Why consciousness, meaning, and value won’t behave
If dualism and Galilean objectivity were merely historical positions, their consequences would have faded with time. Instead, they persist — not as explicit doctrines, but as inherited orientations embedded in contemporary science.
The result is a familiar landscape of “hard problems”: consciousness, qualia, meaning, normativity, value. These are often treated as stubborn mysteries, resistant to explanation despite unprecedented technical sophistication.
Relationally construed, they are something else entirely.
They are artefacts of inherited cuts.
1. The Persistence of the Hard Problems
Modern science does not deny consciousness, meaning, or value. It studies them intensely.
But it studies them as anomalies.
Consciousness is something the brain “produces,” yet cannot account for.
Qualia are acknowledged, then immediately bracketed.
Meaning is reduced to information processing.
Normativity is externalised as social convention or evolutionary residue.
Each appears as a problem because it refuses to stay in its assigned place.
2. Anomalies by Construction
Within the inherited framework, this resistance is inevitable.
If reality is defined as what is independent of perspective, then:
experience becomes secondary,
significance becomes subjective,
value becomes external.
Consciousness is thus not mysterious because it is strange, but because it is structurally mislocated.
It has been exiled from ontology and then demanded to explain itself.
3. Representational Loops
This mislocation produces a characteristic pattern of explanation.
Mind is treated as a representational system:
the world is encoded,
symbols are manipulated,
outputs are generated.
When meaning fails to appear, the solution is more representation:
richer internal models,
deeper architectures,
finer-grained information.
AI, cognitive science, and neuroscience repeatedly circle this loop.
4. Why Value Won’t Reduce
Normativity and value pose a parallel difficulty.
From within a Galilean ontology:
facts belong to the world,
values belong elsewhere.
But norms are not optional overlays. They organise action, interpretation, and coordination. They are woven into the very possibility of meaningful behaviour.

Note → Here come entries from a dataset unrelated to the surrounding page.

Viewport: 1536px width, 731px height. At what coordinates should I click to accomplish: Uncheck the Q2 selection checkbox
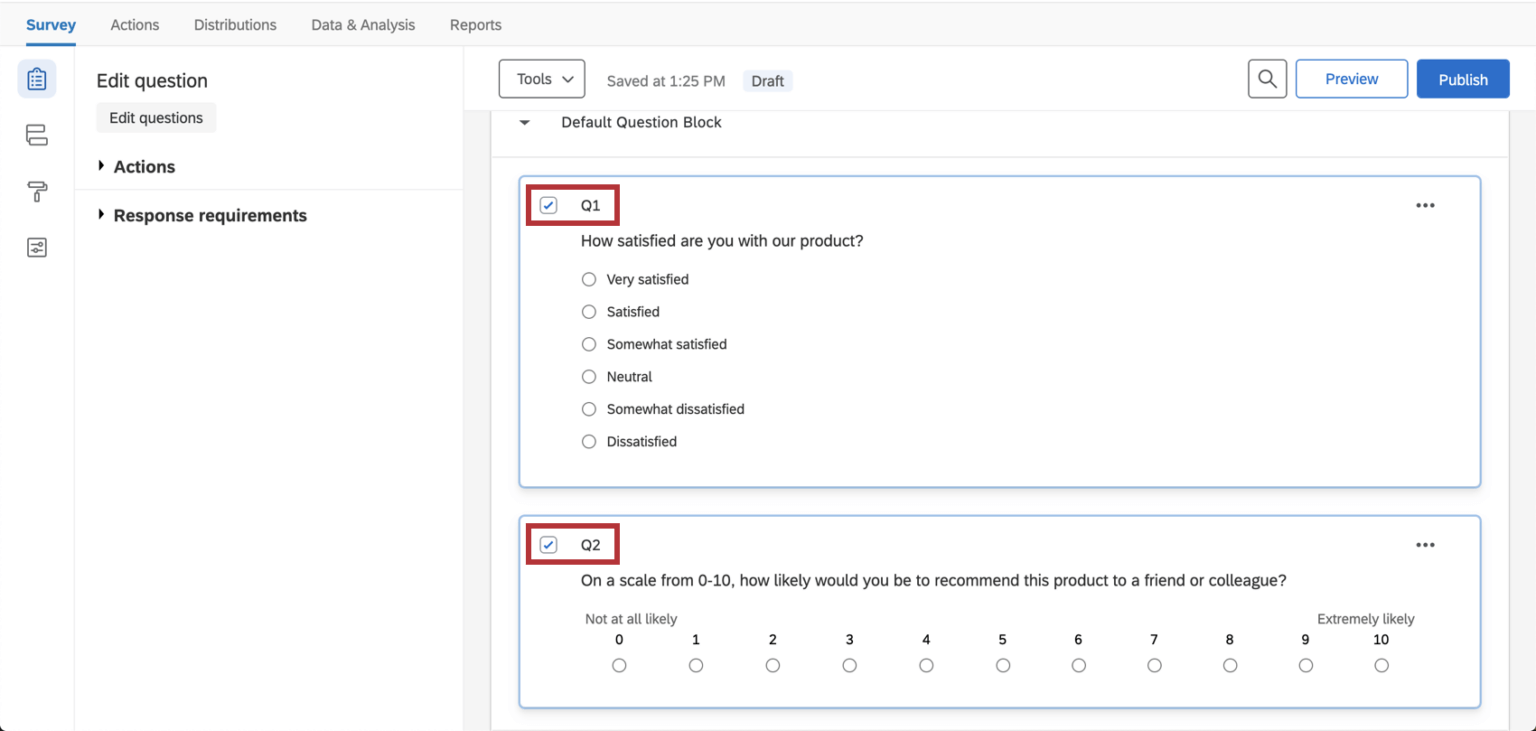548,543
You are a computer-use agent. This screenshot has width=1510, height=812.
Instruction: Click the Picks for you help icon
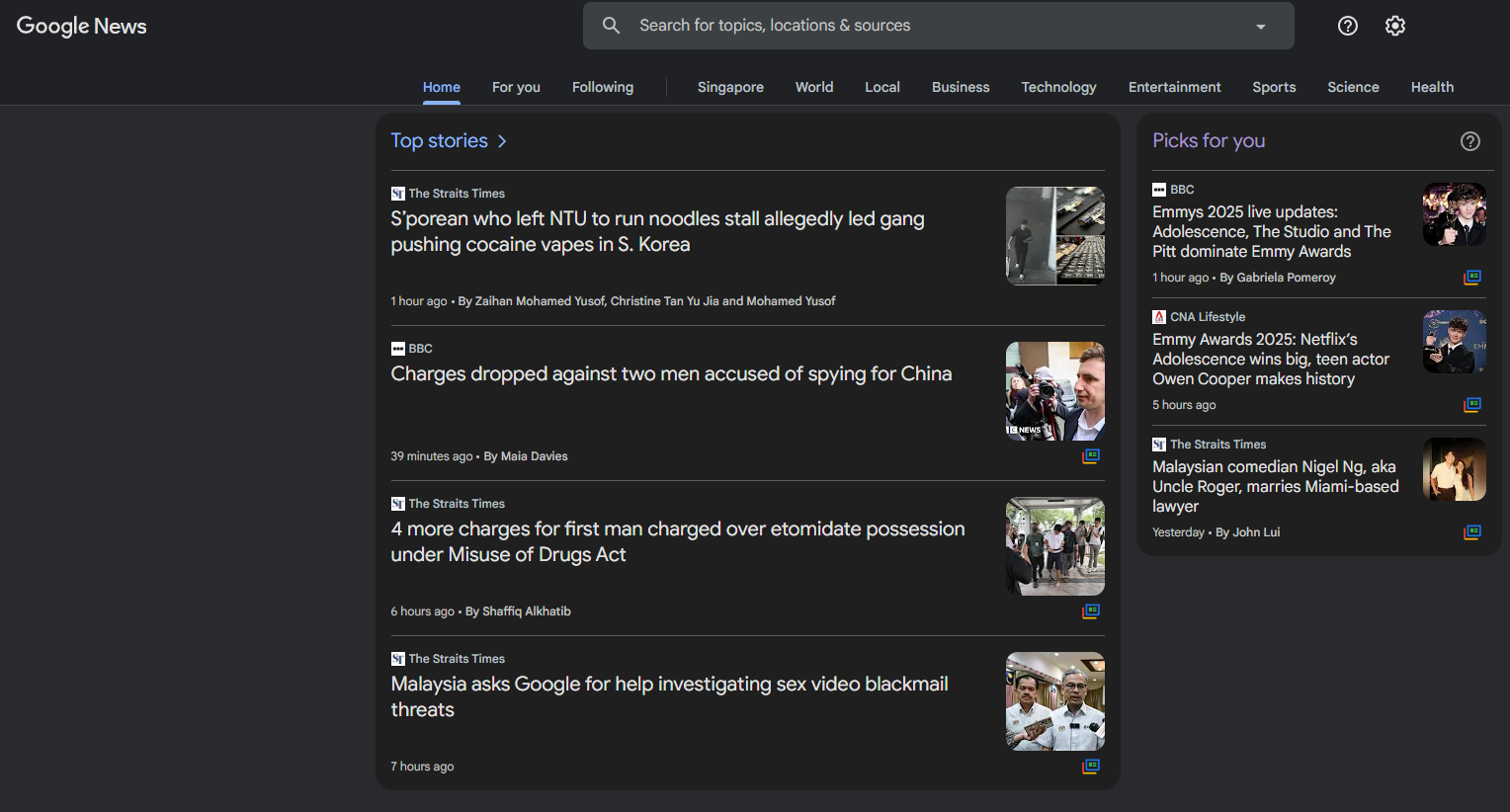(x=1469, y=141)
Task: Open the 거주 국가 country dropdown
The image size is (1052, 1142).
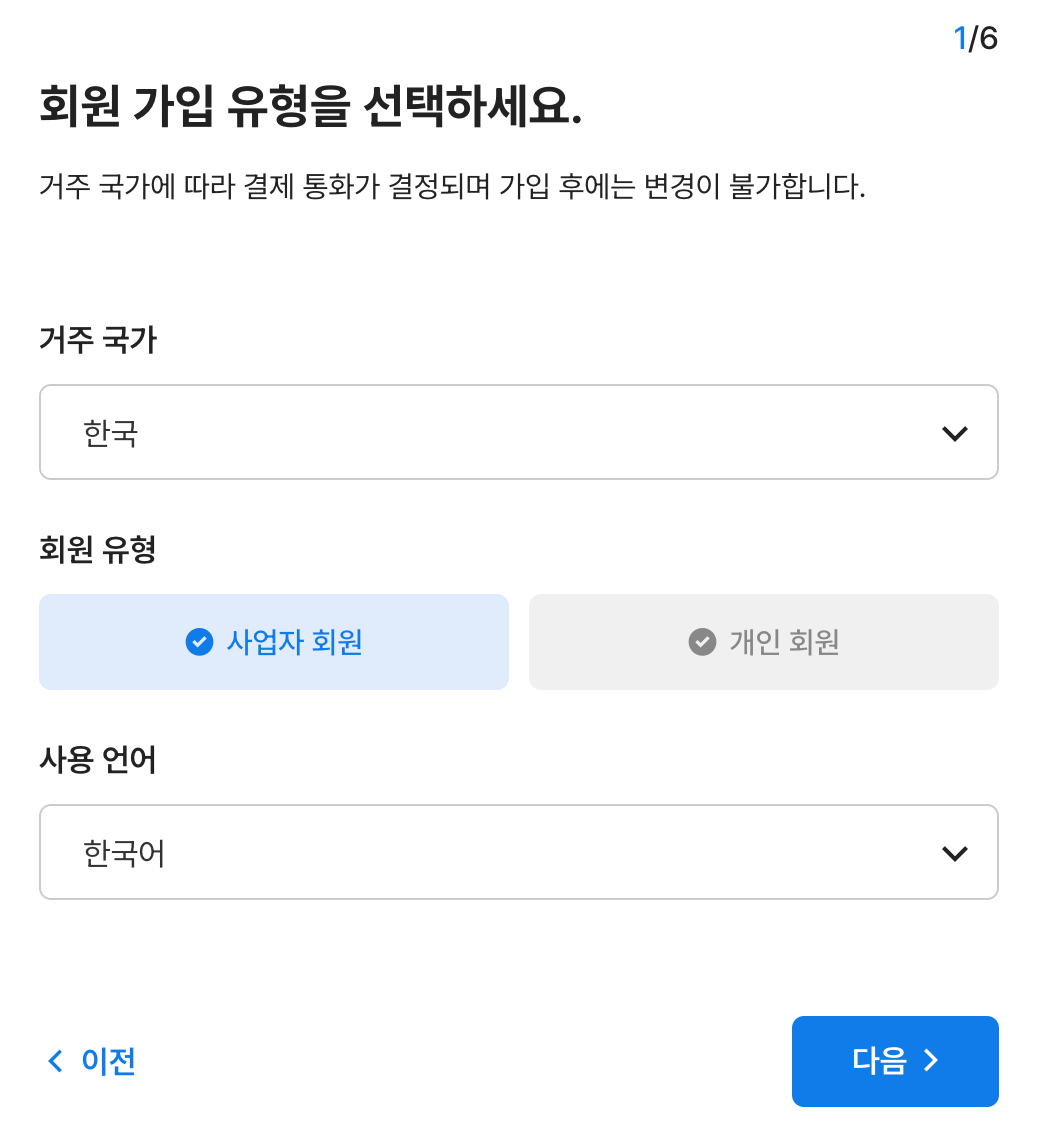Action: pos(519,432)

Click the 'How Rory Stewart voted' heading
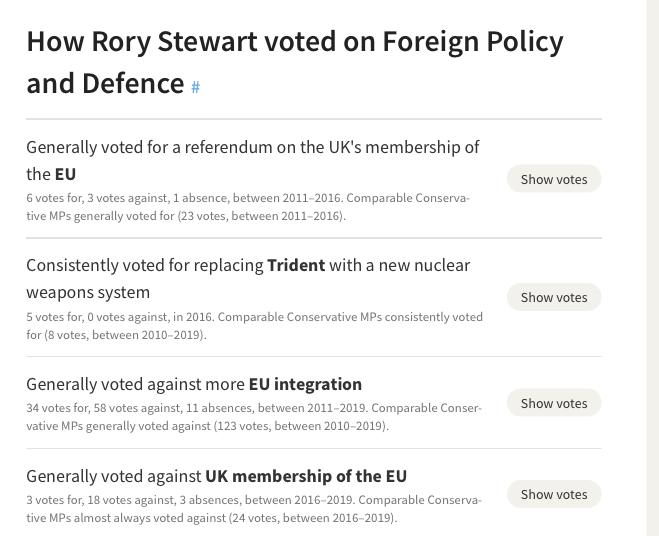[x=295, y=62]
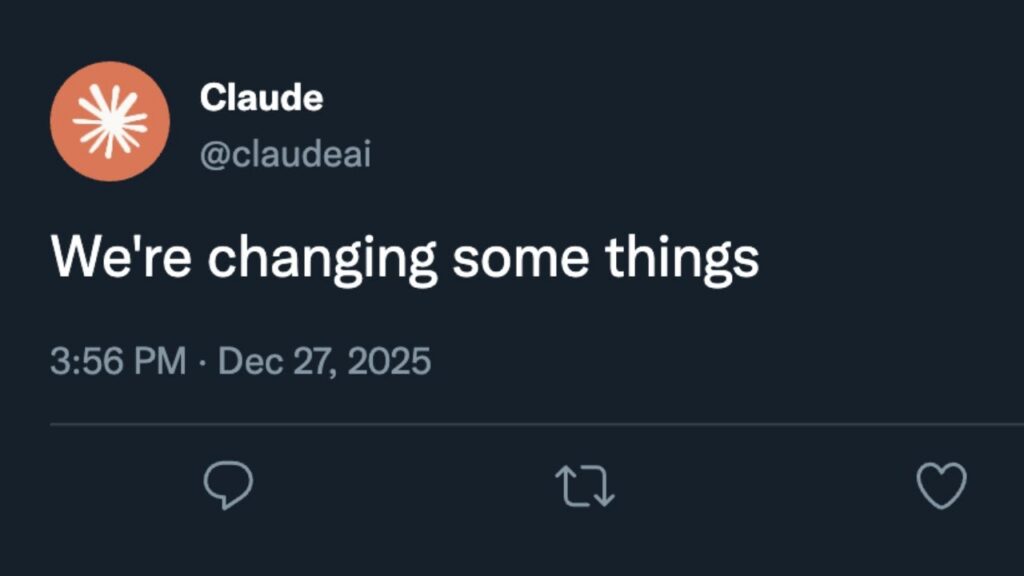Click the reply speech bubble icon
This screenshot has width=1024, height=576.
(228, 486)
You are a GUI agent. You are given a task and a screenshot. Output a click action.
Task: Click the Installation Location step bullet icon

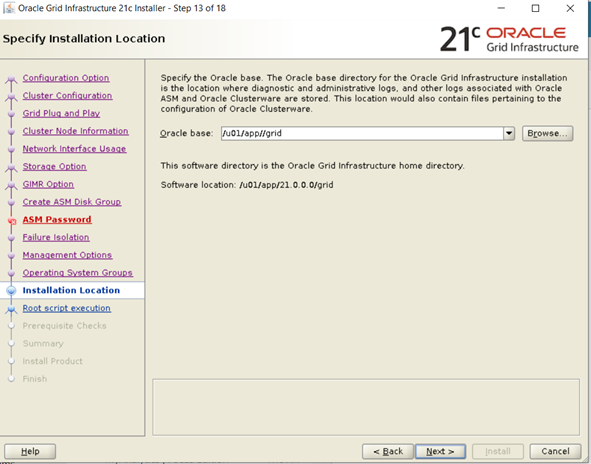[x=11, y=291]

Treated as external, they return as puzzles:
How can facts generate obligations?
How can causes produce reasons?
Again, the difficulty is not natural.
It is inherited.
5. Debts Incurred by Over-Separation
The key claim can now be stated plainly:
These are not mysteries of nature; they are debts incurred by over-separation.
By partitioning mind from world, fact from value, description from meaning, science secured extraordinary power in closed domains.
What could not be accommodated was not integrated. It was deferred.
The debt comes due wherever relation matters.
6. A Parallel from Mathematics
The pattern is directly analogous to the one diagnosed in mathematical physics.
In that domain:
infinities signal over-openness,
singularities signal over-closure,
paradoxes signal mislocated formal authority.
They are not revelations of cosmic absurdity.
They are indicators that a modelling orientation has outrun its domain of validity.
So too here.
Consciousness, meaning, and value are not recalcitrant features of reality. They are signals that ontology has been misplaced.
7. Why the Problems Persist
The persistence of these problems is not due to lack of effort.
It is due to the cost of revising the underlying cuts.
To reintroduce relation would require:
abandoning the view from nowhere,
treating perspective as constitutive,
recognising construal as ontologically significant.
These moves threaten inherited ideals of objectivity.
So the problems are retained — managed, deferred, rebranded — rather than resolved.
8. Looking Ahead
If these problems are debts, the question becomes how they might be repaid.
In the final post, we will outline what it means to re-inscribe relation: to dissolve dualism without collapse, to recover meaning without mysticism, and to practise science without exiling its own conditions of possibility.
The task is not to solve the hard problems.
It is to recognise why they appeared.